If you live in a desert environment, it’s likely you will experience a dust or sandstorm at some point. Though severe sandstorms are rare, milder sandstorms often accompany seasonal weather changes. Aside from sand, these storms carry with them dust, bacteria, fungi and viruses, all which can have an impact on your health.
The most vulnerable to the effects of sandstorms are often the elderly, children, allergy sufferers, particularly those with allergic rhinitis, people with respiratory conditions like asthma, and those with weakened immune systems.
Even if you don’t fall into any of the categories above, your health may still be affected during or following a sandstorm. Among the most common health complaints are:
- Runny nose
- Eye irritation
- Sleep disruption
Larger sand or dust particles typically get into your eyes, nose and throat causing inflammation and irritation, which explains why coughs, nasal congestion and redness around the eyes can occur. However, smaller particles can be carried deeper into your respiratory tract towards your lungs, leading to breathing problems or chest pain.
If you suffer from an allergy or respiratory disease, sandstorms can trigger a worsening of your regular symptoms. As an allergy sufferer you may experience a runny, stuffy or itchy nose, watery eyes and a sore throat. If you’re an asthmatic, you may notice you are coughing or wheezing more frequently or heavily than normal, feel tightness in your chest or be short of breath; the worsening symptoms could also lead to an asthma attack.
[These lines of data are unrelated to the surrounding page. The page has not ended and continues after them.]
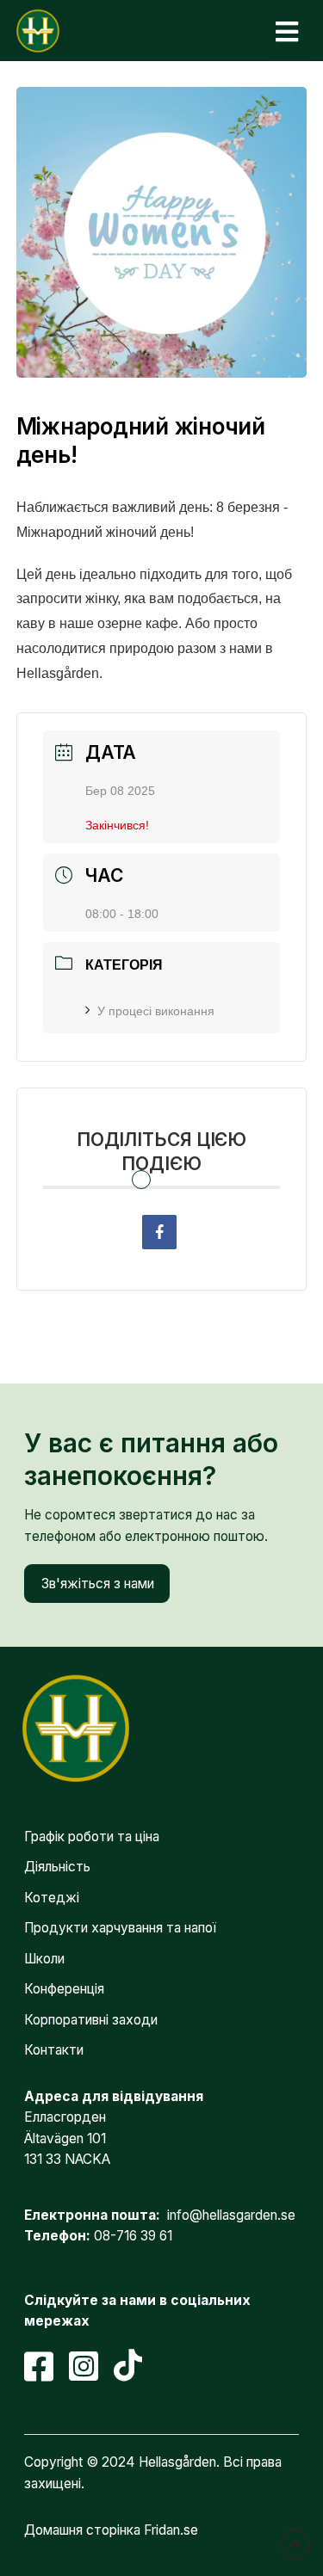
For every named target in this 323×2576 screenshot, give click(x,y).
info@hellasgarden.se (231, 2215)
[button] (287, 31)
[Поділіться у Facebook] (159, 1232)
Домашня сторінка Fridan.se (111, 2530)
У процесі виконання (155, 1011)
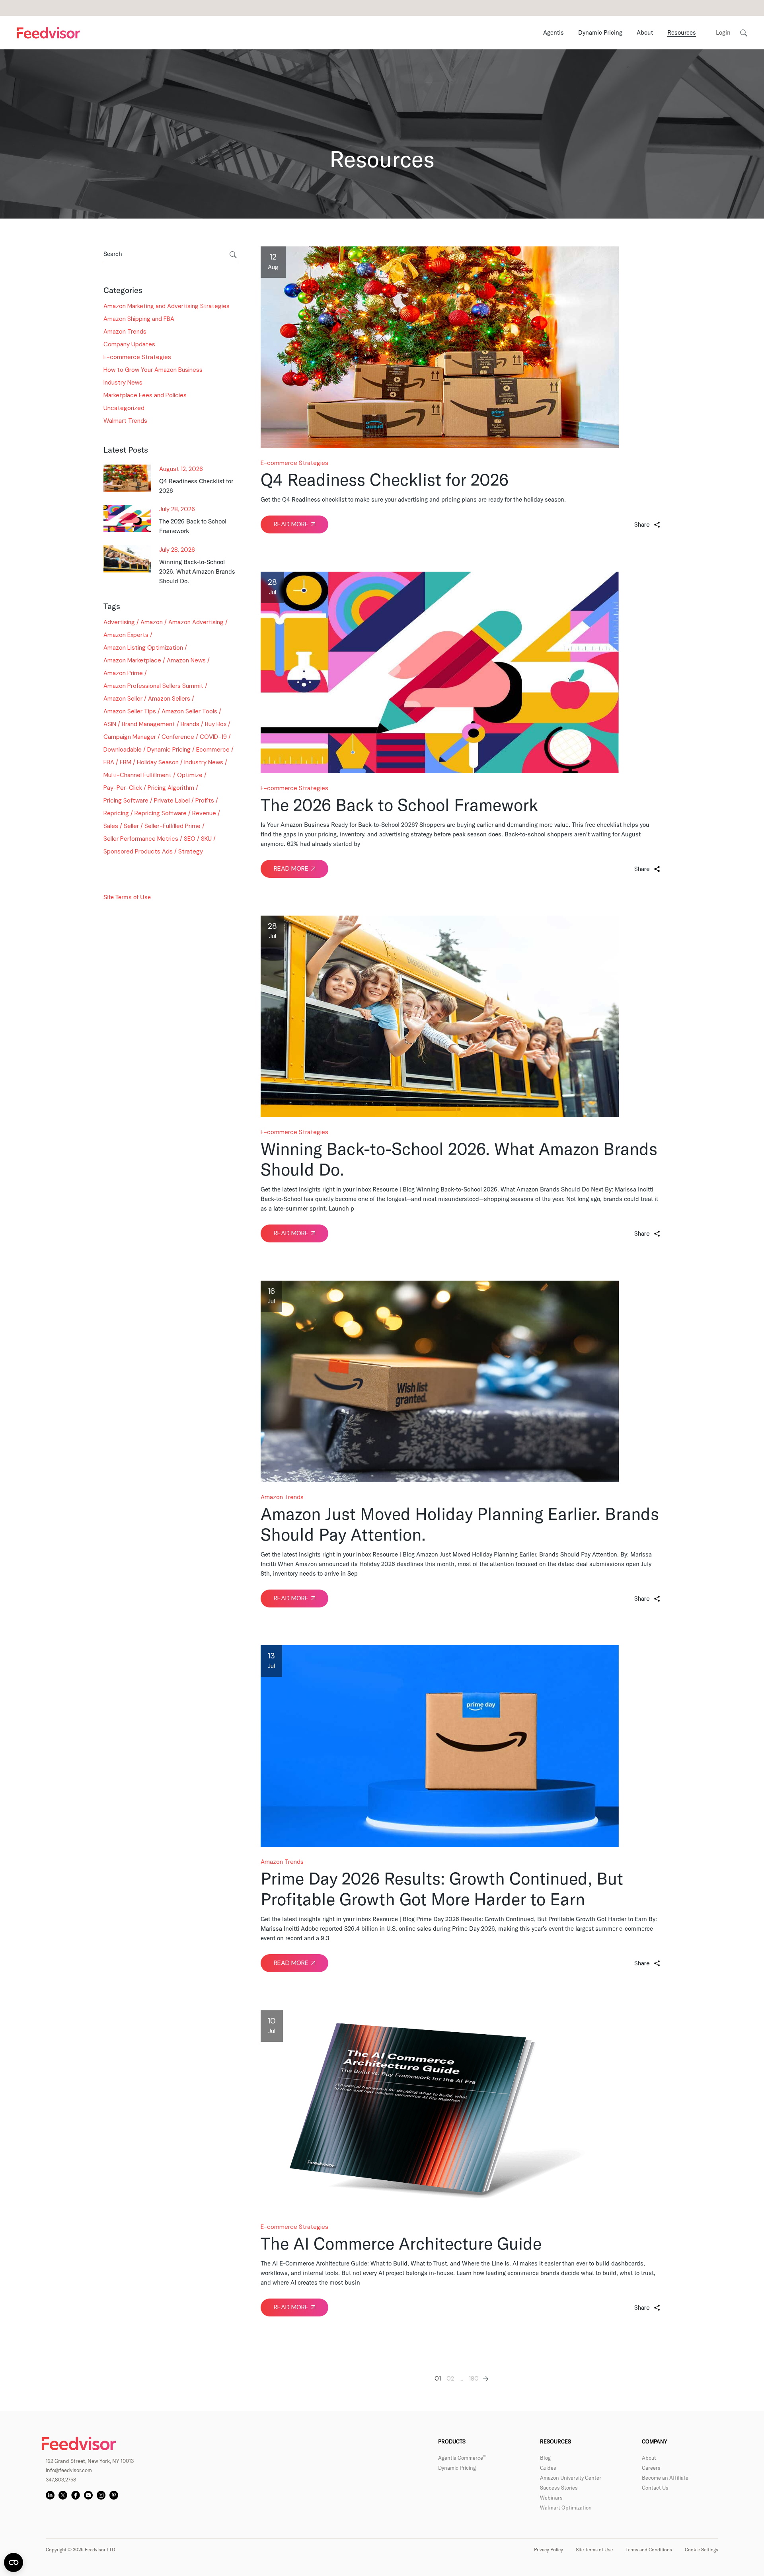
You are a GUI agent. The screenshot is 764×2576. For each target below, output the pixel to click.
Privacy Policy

For most of us the symptoms caused by sandstorms are short-lived, but if you find symptoms persist or worsen you should seek medical attention. If you have a pre-existing medical condition, you should visit your doctor to develop a management or response plan for dealing with any health changes in the event of a sandstorm.
Health advice for sandstorms
There are several steps you can take in order to minimize your exposure to sandstorms, these include:
- If possible, remain indoors and keep all windows and doors firmly closed. If you do have to venture outside, stick to sheltered areas, avoid periods where the winds are at their strongest or visibility at its lowest, and keep time outdoors to a minimum.
- Stay up-to-date with the weather. Sandstorms can often be predicted, and if one is forecast you can plan your activities accordingly.
- Use a mask or damp cloth to keep your mouth and nose covered when outside.
- Carry water with you and remain hydrated.
- Allergy sufferers may want to take an antihistamine.
- Wear protective eyewear if you have sensitive eyes or are prone to eye irritations.